Dalam masyarakat demokratis, pendekatan kritis ini menjadi penting untuk menjaga akuntabilitas sistem hukum. Kritik terhadap hukum bukan bentuk pembangkangan, melainkan bentuk kepedulian terhadap keadilan. Melalui kritik, hukum dapat terus bergerak menuju wajah yang lebih inklusif dan berperikemanusiaan.
Hukum yang dibela mati-matian tanpa evaluasi akan berakhir sebagai berhala yang menindas.
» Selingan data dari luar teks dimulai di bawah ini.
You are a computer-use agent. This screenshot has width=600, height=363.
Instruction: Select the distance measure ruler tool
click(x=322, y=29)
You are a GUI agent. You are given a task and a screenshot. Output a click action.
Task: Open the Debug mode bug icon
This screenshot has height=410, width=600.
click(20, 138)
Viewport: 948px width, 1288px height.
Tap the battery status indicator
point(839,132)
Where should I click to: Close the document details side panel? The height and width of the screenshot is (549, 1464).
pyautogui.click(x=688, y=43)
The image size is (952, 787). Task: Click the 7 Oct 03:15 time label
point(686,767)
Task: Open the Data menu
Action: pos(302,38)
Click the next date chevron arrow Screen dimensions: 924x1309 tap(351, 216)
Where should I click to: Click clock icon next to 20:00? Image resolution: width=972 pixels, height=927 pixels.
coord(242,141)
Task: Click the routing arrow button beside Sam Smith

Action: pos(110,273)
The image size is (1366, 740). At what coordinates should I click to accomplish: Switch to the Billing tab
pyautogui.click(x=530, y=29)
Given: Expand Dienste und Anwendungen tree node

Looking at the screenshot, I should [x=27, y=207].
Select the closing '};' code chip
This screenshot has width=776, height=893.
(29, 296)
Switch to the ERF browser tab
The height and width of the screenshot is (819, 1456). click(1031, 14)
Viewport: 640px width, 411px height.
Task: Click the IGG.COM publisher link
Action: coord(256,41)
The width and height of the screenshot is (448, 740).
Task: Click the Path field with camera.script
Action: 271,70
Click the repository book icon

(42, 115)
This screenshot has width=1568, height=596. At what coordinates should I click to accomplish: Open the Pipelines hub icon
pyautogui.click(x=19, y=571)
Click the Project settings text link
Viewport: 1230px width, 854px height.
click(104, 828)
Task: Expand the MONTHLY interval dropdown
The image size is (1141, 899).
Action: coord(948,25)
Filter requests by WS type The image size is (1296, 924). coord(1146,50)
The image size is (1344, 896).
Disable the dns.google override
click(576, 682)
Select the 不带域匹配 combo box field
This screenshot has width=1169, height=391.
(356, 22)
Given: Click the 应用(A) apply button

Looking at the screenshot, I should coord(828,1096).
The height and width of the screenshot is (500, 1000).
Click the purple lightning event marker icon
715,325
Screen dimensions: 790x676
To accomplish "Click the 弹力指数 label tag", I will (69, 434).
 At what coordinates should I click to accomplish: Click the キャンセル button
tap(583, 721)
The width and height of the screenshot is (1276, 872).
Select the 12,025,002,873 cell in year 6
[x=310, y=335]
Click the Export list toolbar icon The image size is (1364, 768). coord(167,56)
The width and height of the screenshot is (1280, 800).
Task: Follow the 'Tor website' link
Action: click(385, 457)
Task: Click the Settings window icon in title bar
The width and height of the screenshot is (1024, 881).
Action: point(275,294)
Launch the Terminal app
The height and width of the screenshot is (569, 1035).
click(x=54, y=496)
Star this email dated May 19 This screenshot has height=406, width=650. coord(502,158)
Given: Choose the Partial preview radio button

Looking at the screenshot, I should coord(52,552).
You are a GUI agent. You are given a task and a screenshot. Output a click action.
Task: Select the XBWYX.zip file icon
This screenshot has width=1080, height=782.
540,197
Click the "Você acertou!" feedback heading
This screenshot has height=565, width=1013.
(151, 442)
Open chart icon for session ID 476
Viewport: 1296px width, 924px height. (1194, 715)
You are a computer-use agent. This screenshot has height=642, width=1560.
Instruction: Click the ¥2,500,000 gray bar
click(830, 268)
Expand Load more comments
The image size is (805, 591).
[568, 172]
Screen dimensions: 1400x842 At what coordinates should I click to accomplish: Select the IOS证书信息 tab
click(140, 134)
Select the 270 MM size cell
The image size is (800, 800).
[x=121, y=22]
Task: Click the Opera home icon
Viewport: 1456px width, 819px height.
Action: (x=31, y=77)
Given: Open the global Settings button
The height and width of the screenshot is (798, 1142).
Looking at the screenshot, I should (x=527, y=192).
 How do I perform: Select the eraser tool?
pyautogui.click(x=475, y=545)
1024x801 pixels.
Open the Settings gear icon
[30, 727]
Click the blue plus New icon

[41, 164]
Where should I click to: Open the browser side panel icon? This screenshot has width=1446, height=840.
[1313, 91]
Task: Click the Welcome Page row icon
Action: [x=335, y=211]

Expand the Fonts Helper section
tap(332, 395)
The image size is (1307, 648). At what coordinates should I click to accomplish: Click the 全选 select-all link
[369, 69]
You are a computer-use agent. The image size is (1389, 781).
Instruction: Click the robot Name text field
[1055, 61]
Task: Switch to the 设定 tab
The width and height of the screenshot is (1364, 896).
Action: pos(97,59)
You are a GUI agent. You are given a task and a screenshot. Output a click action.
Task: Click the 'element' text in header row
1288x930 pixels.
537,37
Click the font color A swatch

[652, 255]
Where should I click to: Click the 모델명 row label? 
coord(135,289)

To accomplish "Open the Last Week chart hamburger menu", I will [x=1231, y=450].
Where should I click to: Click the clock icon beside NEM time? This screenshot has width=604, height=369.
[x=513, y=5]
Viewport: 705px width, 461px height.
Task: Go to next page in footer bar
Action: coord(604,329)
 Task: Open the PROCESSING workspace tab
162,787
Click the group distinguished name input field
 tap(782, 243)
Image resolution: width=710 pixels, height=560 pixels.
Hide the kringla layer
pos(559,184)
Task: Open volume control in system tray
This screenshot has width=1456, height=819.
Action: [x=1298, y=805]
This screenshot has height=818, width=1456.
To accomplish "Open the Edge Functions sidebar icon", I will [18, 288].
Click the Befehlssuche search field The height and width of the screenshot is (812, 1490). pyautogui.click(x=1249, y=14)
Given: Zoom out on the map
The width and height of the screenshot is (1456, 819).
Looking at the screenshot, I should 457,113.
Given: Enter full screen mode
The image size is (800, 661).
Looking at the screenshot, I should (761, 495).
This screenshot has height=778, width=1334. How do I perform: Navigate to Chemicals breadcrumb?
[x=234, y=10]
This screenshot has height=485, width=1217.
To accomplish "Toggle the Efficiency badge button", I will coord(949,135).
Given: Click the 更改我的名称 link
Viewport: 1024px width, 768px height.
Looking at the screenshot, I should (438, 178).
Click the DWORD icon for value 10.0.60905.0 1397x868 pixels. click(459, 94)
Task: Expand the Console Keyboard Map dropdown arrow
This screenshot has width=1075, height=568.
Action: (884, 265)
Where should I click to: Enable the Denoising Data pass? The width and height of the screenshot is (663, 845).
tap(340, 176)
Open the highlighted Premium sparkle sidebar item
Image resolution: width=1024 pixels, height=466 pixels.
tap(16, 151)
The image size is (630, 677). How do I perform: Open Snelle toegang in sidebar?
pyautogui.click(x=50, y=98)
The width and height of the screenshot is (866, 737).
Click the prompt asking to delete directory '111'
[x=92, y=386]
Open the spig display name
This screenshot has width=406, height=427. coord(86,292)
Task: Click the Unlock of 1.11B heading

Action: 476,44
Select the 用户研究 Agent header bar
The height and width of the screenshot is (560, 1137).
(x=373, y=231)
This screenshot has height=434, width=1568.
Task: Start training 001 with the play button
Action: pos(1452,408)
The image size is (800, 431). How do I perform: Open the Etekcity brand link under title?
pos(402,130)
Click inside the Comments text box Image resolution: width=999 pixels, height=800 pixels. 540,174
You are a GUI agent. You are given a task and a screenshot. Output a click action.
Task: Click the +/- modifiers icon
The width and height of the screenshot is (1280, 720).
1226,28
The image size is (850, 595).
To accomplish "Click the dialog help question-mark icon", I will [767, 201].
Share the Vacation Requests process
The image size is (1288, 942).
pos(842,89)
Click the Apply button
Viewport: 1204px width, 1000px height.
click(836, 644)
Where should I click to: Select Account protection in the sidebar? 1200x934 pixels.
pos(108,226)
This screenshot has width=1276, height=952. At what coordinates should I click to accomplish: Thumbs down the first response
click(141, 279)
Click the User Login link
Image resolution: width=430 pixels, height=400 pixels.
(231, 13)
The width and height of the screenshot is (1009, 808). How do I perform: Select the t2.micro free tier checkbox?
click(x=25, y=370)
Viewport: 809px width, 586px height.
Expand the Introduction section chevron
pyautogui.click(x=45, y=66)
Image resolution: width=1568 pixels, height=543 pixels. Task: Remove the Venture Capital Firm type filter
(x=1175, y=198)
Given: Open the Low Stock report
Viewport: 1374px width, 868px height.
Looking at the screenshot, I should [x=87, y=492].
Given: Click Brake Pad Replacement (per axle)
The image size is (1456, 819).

Sebaliknya, hukum yang terbuka terhadap kritik akan berkembang menjadi sistem yang responsif, adil, dan benar-benar melindungi yang lemah. Di sinilah letak kekuatan dari dekonstruksi keadilan.
Dalam perspektif spiritual, keadilan adalah amanah ilahi yang tidak boleh ditukar dengan kemapanan prosedural. Keadilan yang sejati harus menembus batas formalitas dan mengakar dalam kasih, empati, dan keberanian untuk melawan yang salah. Keadilan semacam ini adalah cahaya yang menuntun umat manusia menuju kemuliaan.
Pada akhirnya, teori hukum kritis bukan ajakan untuk meruntuhkan hukum, melainkan membangunkan hukum dari tidur panjang. Ia menantang untuk melihat hukum dari sisi yang selama ini dilupakan, dari penderitaan yang bisu, dari ketidakadilan yang disahkan, dan dari kebenaran yang tertutup oleh prosedur.
Keadilan yang sejati hanya akan lahir ketika hukum dibaca dengan mata hati dan dinilai dengan keberanian nurani. Maka, dekonstruksi bukan akhir, tetapi awal dari sebuah pencarian besar menuju tatanan hukum yang bukan hanya sah secara formal, tetapi benar secara moral dan membawa berkah bagi seluruh umat manusia.